We can keep this sauce for several days without problem keeping it cold, in case you make a lot of it or want to make it several times. Mojo picón is a perfect accompaniment to any grilled or roasted meat, even grilled meat, and is ideal to take with the famous and typical Canarian “wrinkled potatoes”. Before taking it, stir it well with a teaspoon because the oil tends to separate from the rest of the ingredients, leaving two different layers. We hope you like this great recipe for mojo picón.

Servings / Units: 1
Approximate Preparation Time: 15M
Approximate Calories: 375 

Four varieties, Coriander Mojo, Almond Mojo, Red Mojo and Green mojo 

Taking into account how easy it is to prepare and how well it holds (if you keep it in a glass jar in the fridge, it will last a month without problems), mojo may be the new soy sauce, the new ketchup with which season your dishes, giving them flavor and excitement. 

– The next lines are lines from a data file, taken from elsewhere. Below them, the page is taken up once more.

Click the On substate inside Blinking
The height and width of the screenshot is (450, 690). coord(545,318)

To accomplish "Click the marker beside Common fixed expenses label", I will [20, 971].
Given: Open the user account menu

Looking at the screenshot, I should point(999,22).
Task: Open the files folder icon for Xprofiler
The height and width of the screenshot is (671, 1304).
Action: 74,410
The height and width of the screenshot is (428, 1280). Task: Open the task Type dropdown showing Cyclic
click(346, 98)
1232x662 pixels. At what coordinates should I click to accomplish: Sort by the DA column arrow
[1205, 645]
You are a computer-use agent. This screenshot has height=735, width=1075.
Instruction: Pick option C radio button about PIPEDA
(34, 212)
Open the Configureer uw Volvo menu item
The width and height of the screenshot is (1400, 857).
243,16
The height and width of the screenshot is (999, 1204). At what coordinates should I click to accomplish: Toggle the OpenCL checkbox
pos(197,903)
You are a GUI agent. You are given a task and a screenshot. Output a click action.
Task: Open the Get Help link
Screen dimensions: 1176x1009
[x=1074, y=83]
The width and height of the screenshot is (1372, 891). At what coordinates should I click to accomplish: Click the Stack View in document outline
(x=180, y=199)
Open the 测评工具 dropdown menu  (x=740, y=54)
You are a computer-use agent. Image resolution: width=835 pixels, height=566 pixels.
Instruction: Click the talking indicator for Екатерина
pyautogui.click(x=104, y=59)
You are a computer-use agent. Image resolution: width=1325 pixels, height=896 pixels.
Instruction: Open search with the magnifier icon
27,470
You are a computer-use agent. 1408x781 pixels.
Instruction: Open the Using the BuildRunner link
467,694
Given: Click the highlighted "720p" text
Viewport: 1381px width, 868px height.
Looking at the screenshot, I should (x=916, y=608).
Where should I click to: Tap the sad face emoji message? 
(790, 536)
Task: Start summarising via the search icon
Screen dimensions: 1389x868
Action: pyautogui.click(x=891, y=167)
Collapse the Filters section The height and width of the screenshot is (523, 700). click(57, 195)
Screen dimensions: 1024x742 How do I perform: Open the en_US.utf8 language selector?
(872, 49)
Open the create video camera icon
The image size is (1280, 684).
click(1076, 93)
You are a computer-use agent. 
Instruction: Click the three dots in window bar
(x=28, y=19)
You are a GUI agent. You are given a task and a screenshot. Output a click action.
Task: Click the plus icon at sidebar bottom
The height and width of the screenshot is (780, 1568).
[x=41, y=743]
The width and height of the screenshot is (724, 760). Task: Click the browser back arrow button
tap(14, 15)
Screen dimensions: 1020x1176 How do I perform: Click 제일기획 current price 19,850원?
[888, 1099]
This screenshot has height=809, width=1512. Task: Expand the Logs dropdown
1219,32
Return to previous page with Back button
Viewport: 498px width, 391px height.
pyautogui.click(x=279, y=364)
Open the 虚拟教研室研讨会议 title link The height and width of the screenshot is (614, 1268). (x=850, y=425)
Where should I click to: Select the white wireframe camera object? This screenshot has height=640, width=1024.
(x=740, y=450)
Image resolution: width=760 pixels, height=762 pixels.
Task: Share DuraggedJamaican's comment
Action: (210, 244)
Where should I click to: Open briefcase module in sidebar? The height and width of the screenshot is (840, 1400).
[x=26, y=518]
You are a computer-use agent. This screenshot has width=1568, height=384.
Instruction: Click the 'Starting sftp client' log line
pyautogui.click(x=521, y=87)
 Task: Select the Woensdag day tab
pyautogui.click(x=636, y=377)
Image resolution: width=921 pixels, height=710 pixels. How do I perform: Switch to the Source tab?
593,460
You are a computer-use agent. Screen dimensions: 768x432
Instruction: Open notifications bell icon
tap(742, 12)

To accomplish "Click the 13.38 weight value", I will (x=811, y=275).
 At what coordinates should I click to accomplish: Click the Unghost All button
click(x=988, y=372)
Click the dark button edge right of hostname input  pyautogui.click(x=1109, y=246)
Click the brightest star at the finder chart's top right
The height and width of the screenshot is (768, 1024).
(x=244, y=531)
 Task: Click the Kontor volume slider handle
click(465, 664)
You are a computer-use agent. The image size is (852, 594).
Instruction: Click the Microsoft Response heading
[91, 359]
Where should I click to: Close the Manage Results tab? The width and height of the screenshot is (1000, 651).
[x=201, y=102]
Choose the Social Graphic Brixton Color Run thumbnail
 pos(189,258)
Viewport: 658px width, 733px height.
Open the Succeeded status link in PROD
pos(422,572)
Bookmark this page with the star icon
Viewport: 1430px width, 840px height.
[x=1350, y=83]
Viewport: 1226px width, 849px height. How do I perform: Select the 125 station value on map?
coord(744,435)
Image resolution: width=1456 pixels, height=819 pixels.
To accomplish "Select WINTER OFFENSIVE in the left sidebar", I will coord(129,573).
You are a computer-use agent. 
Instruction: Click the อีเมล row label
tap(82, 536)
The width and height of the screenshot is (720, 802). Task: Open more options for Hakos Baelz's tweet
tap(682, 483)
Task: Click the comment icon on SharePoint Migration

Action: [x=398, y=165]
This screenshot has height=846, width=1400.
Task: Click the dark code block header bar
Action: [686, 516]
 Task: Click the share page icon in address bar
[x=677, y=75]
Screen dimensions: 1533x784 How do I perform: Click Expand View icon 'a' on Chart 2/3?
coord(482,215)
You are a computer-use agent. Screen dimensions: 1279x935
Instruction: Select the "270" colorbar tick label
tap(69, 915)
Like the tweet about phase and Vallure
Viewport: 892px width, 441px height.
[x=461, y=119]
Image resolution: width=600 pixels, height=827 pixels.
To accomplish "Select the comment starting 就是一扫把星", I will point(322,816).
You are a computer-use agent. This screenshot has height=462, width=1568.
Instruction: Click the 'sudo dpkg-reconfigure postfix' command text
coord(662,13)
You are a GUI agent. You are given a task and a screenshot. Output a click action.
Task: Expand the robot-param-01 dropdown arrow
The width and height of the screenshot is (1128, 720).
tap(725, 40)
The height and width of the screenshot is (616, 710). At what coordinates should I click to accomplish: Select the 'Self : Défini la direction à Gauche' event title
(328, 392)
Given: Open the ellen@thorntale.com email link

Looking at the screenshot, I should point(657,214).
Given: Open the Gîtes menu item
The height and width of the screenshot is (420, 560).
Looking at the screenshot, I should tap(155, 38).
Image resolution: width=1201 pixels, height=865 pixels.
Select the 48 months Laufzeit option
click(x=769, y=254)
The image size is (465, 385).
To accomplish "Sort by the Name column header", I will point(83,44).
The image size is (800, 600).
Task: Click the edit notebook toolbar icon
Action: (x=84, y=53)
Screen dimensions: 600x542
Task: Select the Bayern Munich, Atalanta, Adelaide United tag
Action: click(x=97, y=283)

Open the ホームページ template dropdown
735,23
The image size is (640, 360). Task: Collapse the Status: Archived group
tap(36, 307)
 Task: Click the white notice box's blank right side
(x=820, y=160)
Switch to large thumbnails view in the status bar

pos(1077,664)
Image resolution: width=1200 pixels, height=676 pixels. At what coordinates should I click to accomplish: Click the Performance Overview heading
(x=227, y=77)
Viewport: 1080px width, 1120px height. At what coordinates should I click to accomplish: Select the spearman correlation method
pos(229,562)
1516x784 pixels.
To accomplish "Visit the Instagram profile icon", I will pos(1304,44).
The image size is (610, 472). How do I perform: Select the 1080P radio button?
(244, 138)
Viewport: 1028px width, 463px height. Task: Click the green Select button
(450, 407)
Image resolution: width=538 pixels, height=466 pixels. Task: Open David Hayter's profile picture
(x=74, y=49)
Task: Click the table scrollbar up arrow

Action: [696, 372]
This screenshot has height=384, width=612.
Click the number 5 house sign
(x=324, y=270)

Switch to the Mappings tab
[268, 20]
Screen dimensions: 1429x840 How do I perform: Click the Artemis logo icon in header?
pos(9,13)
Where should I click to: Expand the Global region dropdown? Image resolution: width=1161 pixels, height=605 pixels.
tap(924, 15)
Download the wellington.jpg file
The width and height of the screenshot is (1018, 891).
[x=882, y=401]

Four varieties, Coriander Mojo, Almond Mojo, Red Mojo and Green mojo 



1 clove garlic
1 bunch of coriander (about 30-40 grams)
1/2 teaspoon ground cumin
2 tablespoons white vinegar
Extra virgin olive oil


2 red bell peppers
1 red pepper
1/2 cup oil
2 tablespoons vinegar
2 cloves of garlic
1/2 teaspoon ground cumin


A handful of almonds
1/2 cup oil
4 tablespoons vinegar
2 cloves of garlic
A teaspoon of cumin
A dried pepper
A piece of bell pepper
A tablespoon of breadcrumbs

Green Picón Mojo:

- 150 ml of virgin olive oil
- 50 ml of vinegar
- 4 or 5 cloves of garlic
- A couple of cayenne
- Fresh parsley
- Salt 


It is prepared the same as the other mojos but in this case we add fresh parsley, it has a different touch, fresher, which combines equally well with your meat roasts or grills and gives it a very beautiful color, you can combine the mojos, putting a of bowls, one with red mojo and the other with green mojo or the combination that you like best. 

Mash all the ingredients in a mortar or with a hand mixer. It is advisable to divide the garlic into several pieces and add it little by little, in order to achieve the desired potency.